= Task objective =
Transcribe exactly, please, the lines from the one containing "At what coordinates" through the end of the records below, and leave out the pictures.
---- Extracted entries
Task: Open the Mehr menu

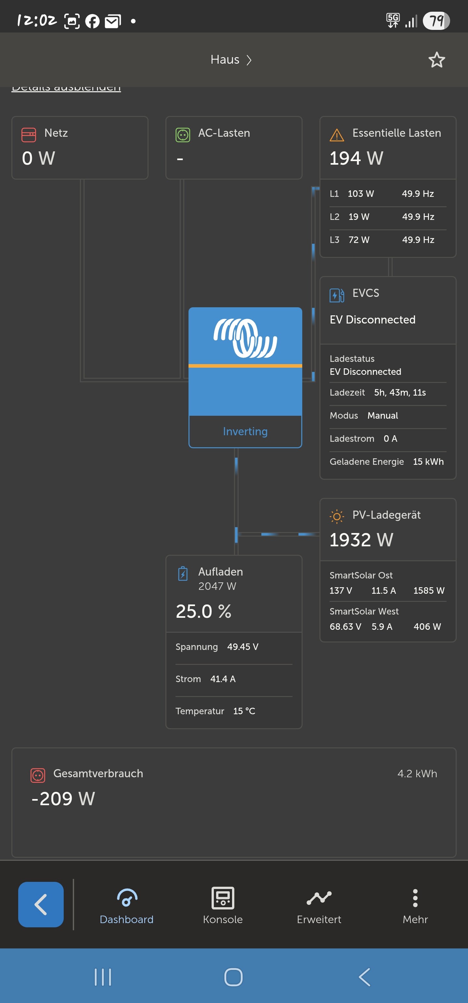Action: (415, 904)
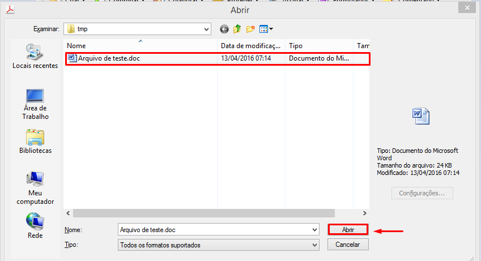481x261 pixels.
Task: Click the Abrir button
Action: (x=348, y=229)
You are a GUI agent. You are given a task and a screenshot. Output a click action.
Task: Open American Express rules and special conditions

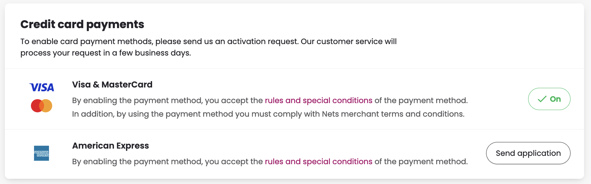coord(318,161)
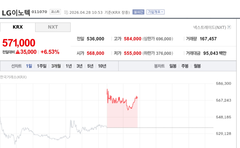
Task: Open the 기업개요 dropdown
Action: [155, 12]
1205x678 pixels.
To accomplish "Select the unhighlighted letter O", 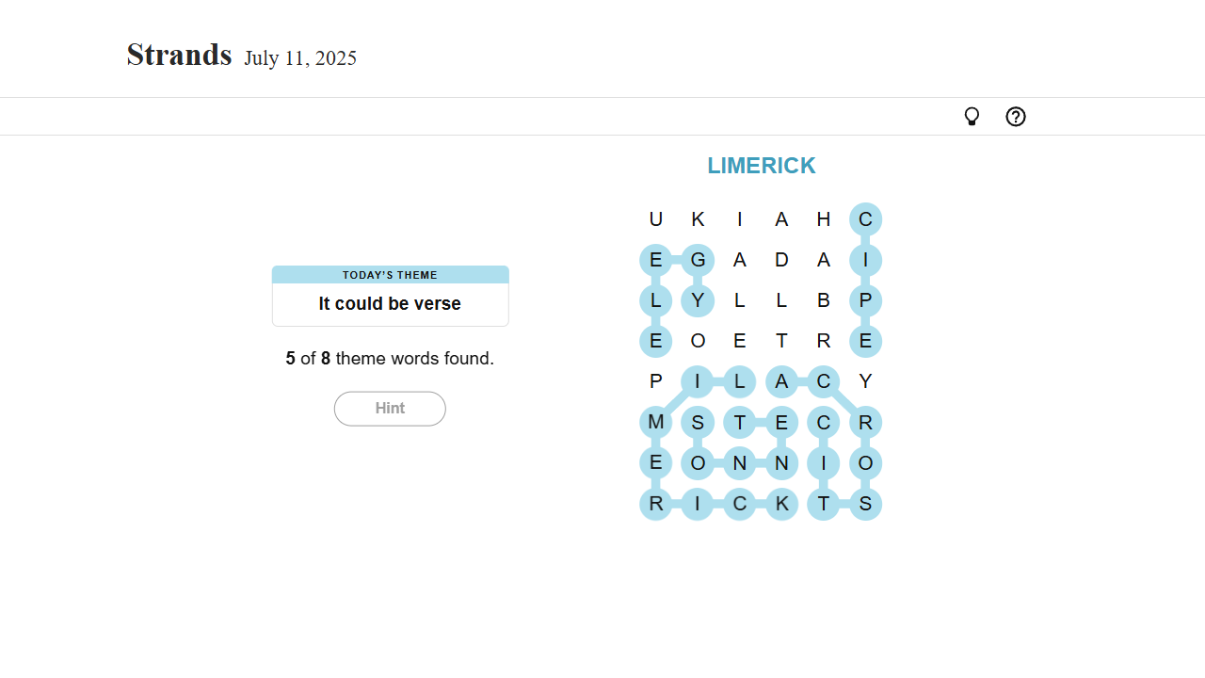I will 698,341.
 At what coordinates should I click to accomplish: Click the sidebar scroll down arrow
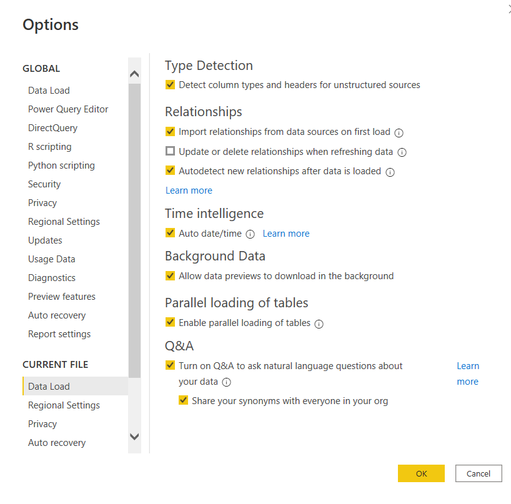tap(134, 437)
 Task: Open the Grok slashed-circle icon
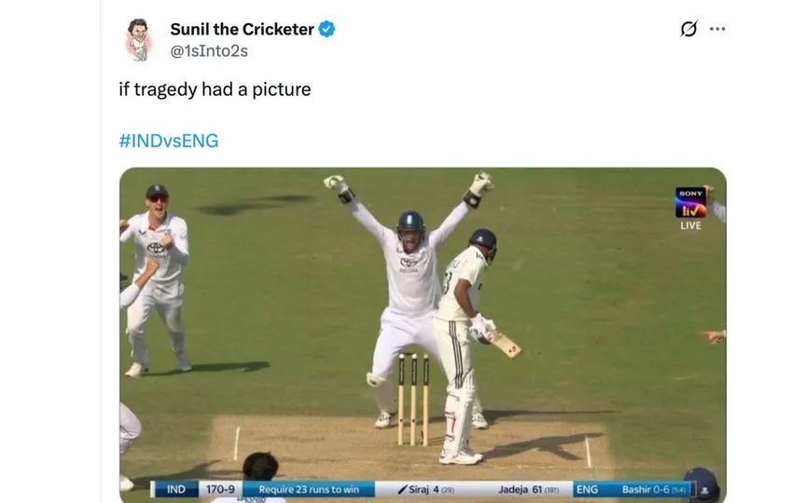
--------
= Answer for the task =
 At what coordinates should I click to accomplish: Click the sidebar scroll down arrow
tap(134, 437)
 Task: Open the Grok slashed-circle icon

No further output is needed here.